I'm sorry, but I don't know of any companies providing training on the VTune analyzer. Perhaps others on the forum have suggestions?
Finally, regarding your last question, it depends on a couple of things. First, for sampling, if 20 milliseconds is a significant amount of the overall application time, then you can adjust the collection configuration to collect data at this granularity. For example, if the applcation completes in one second, then you can decrease the sample-after-value so that samples are collected more frequently. The downside is that more frequent sampling introduces more overhead and perturbs the system more. And, if you aren't careful, you can lock up the system! For example, if you increase the sampling rate so that say 10,000 samples are collected each second, the system will become unresponsive.

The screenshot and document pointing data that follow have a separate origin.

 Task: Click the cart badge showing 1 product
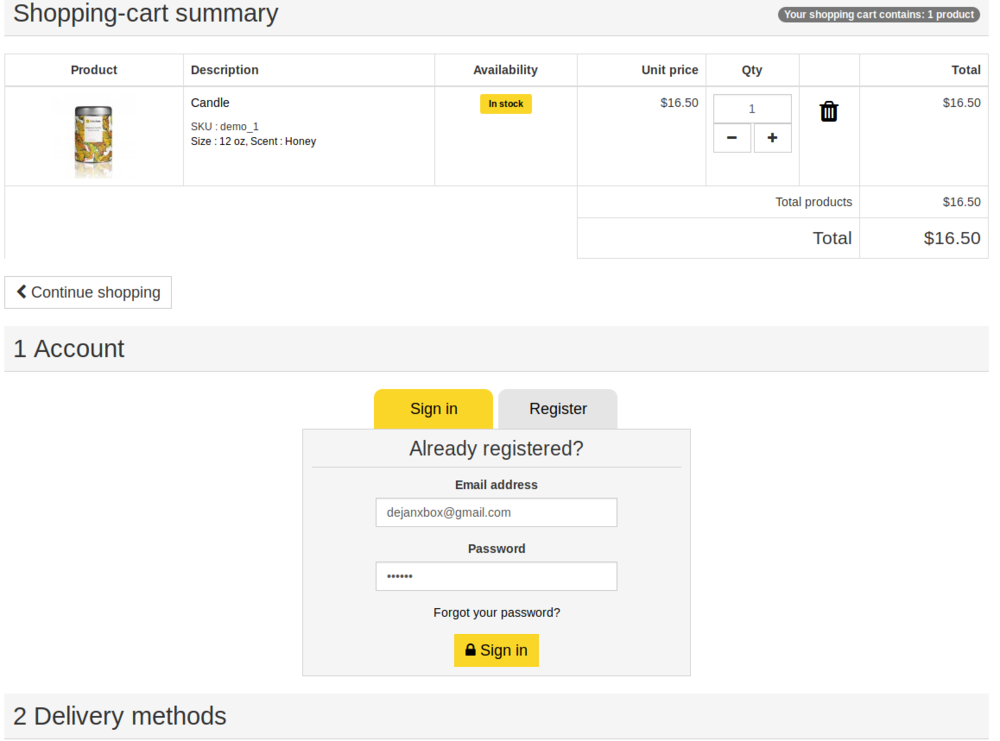pyautogui.click(x=878, y=14)
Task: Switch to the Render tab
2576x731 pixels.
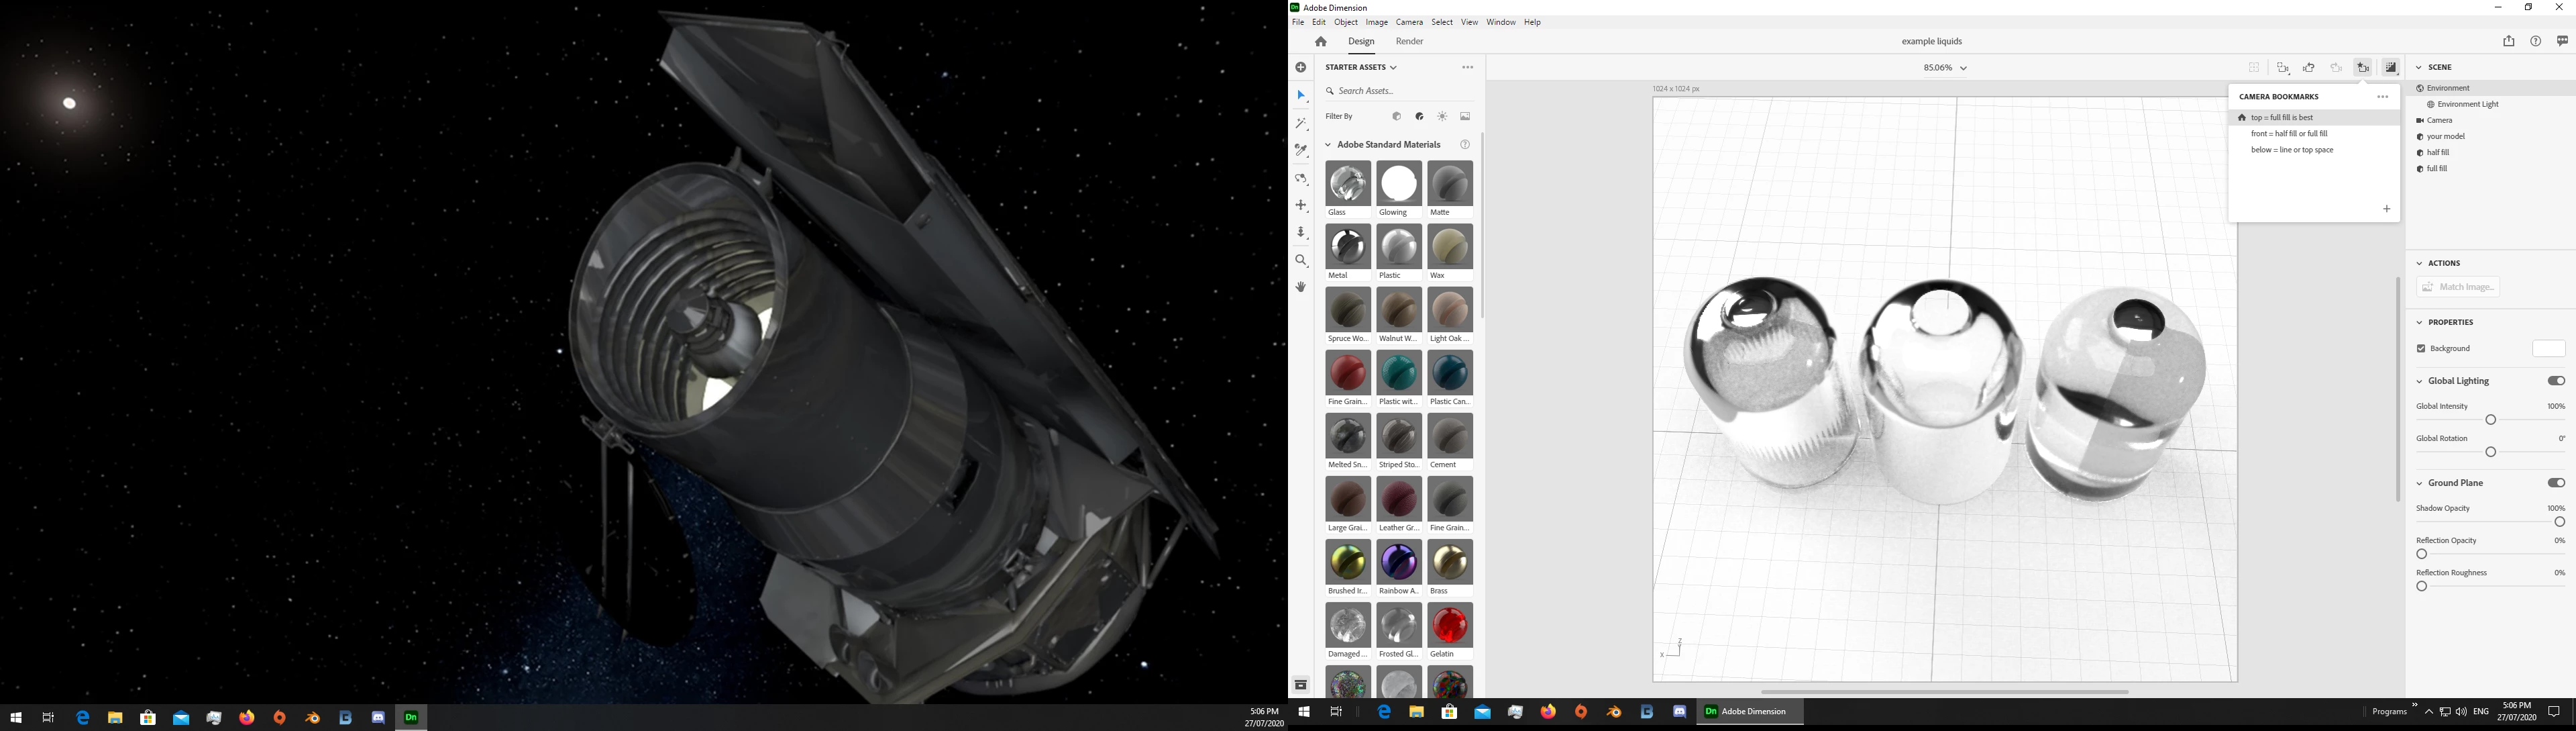Action: click(x=1409, y=42)
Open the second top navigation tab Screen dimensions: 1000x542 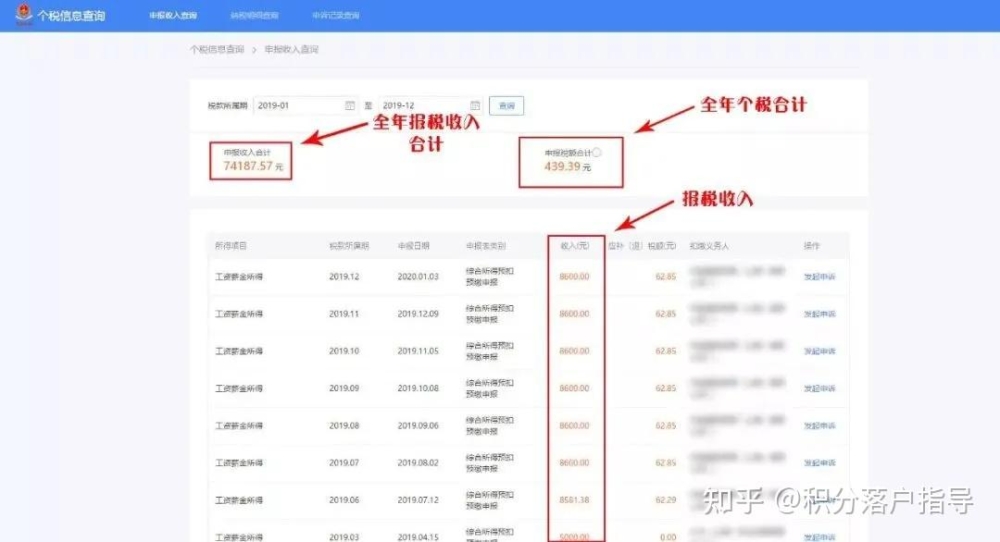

Second, call graph will give you function timing information, so you may be able to use this information to measure performance improvement. However, timing information from call graph is not completely accurate, since there are some heuristics used to reduce overhead and estimate collection overhead.
I don't know if you are aware of it, but you can try a free 30-day evaluation and see if you can collect any meaningful data: http://www.intel.com/software/products/global/eval.htm
I think the best bet is to add timing code around the function call and either use a large enough workload to keep the function busy (which would also allow you to use sampling effectively) or aggregate the timing information for each call and spit out total and average execution times.
The sampling feature of the analyzer is going to give you what you need to determine what is impacting performance of the function, e.g. cache efficiency, instruction mix, etc. But, you are going to have to keep it executing long enough to collect that data.